Prioritizing features is the last thing you should do

Jeff Lash has a good post (Product Management is More Than Prioritizing Features) that focuses on probably one of the key deficiencies of poor product managers. I actually agree with most of his post, but don’t think he takes it quite far enough.

He describes the trap of PMs who think that their job is to simply compile and prioritize a list of requests from others – customers, sales people, support, execs, etc. I’ll call this type of PM a listmaker. I have found listmakers to be widespread in junior PMs and in dysfunctional PM organizations. Listmakers are doing much more Project Management than Product Management (all you quality project managers out there, please don’t beat me up for shortchanging your discipline, I’m trying to make a point).

Hearing this set of feature requests and paying attention to them to create ‘the list’ is, in fact important (particularly when it is your Agile Backlog). However, you can’t possibly do it right if you start (or finish) there. The key is how do you prioritize what really should be done?

Listmakers will sort the list by some sort of seemingly justifiable algorithm. Perhaps based on the number of references to an item, perhaps based on how long it’s been there, perhaps based on who’s yelled the loudest. All of these make sense to a point. Many of these even make sense for that bucket of ‘sucks less‘ features that I think should be part of every traditional (i.e. big release, not an agile sprint) project.

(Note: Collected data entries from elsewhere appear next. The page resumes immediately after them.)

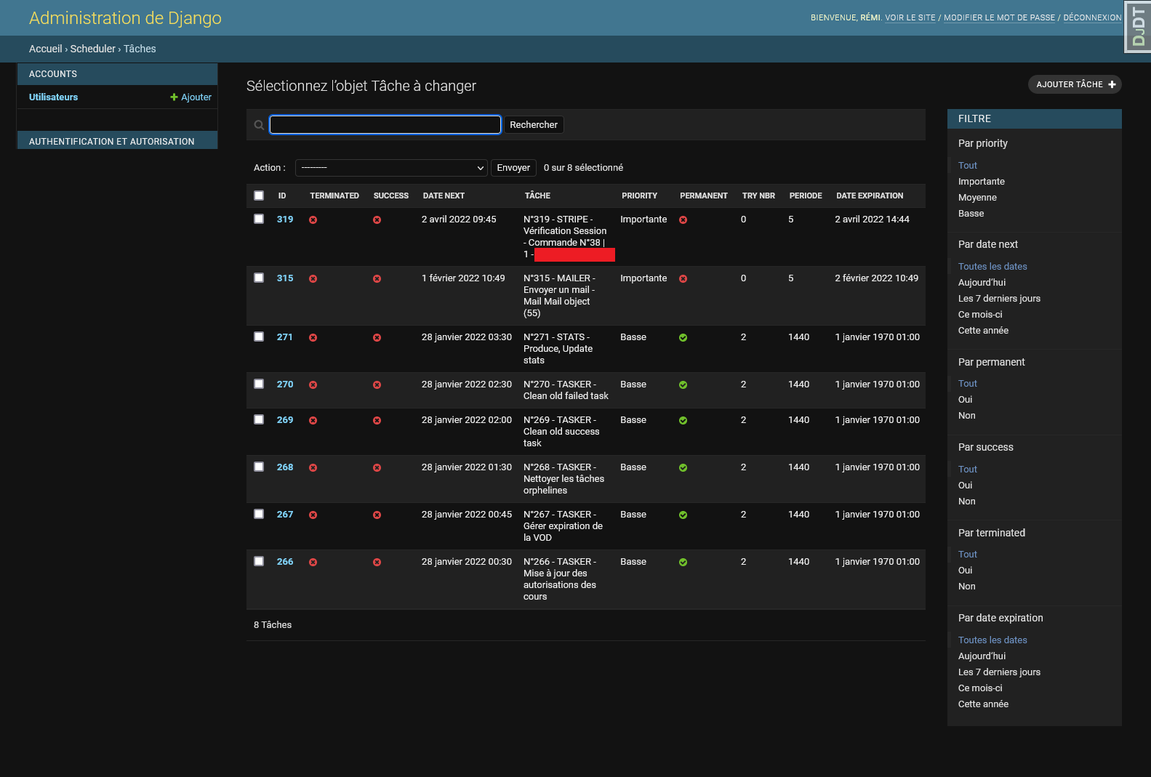Go to Scheduler in the breadcrumb

click(92, 49)
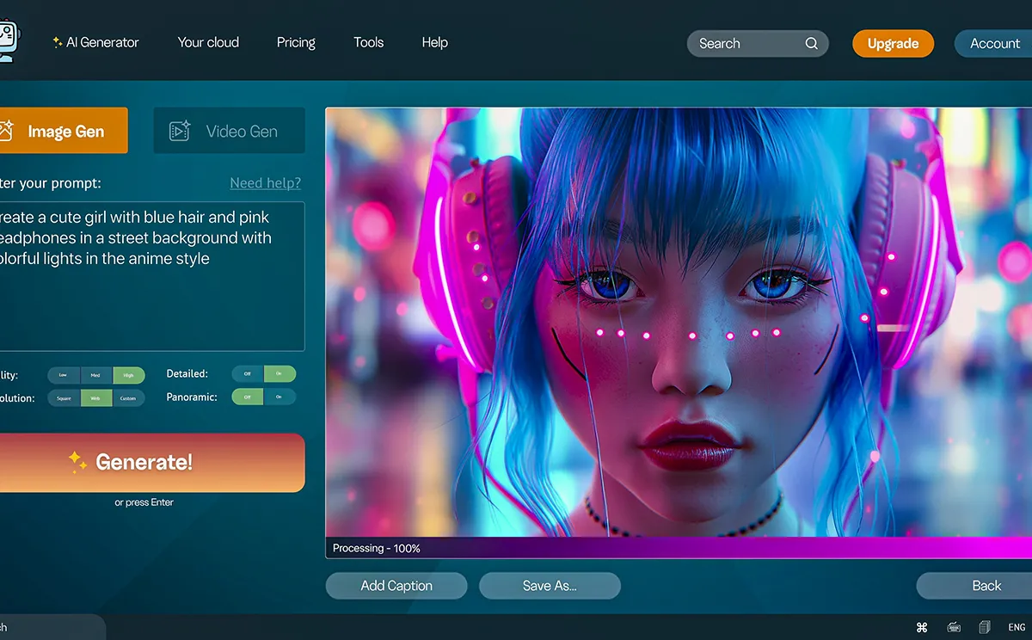Select Square resolution
Viewport: 1032px width, 640px height.
[64, 398]
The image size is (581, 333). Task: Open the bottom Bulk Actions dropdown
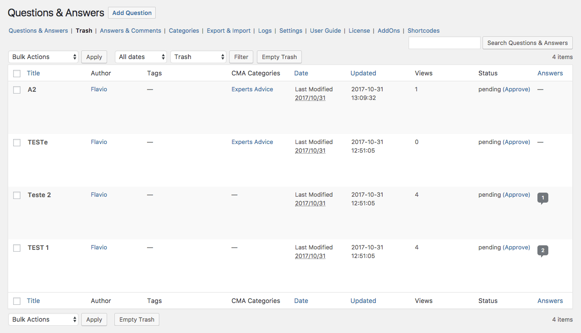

However, it does not make sense for really taking your product and your company to success. For that, you have to be able to see the bigger picture. You have to ask and answer questions like:

  • Where is the industry going?
  • What is going to matter in 1, 2 or 3 years?
  • What is the innovation that will change the business?
  • What is the competition going to be doing when this launches (yep, get out that crystal ball)?

It is really about strategic thinking and planning. That has to drive the product. Looking at the individual feature lists first will lead to the fabled problem of not seeing the forest for the trees block the view. The right sequence is:

  1. Plan your roadmap. This is a 1-3 yr rough plan of what you need to do based on the kinds of questions asked above. It may very well be wrong by the time you get to years 2 and 3. That’s ok. It still provides a foundation of consistent thought for the team to work from
  2. Plan your releases. Figure out what should be packaged together into each release opportunity. Maybe it is driven off of a marketable theme (see “Write the press release before the code” Maybe it is based on what bits of effort make sense to do together. But either way, start with the big and/or important parts first.
  3. Once you have that framework in place, the Listmakers can come to the fore and help to make sure that the requested features that tie to the theme are prioritized into the project (or not). After laying the strategic groundwork, it is safe and appropriate to be tactical.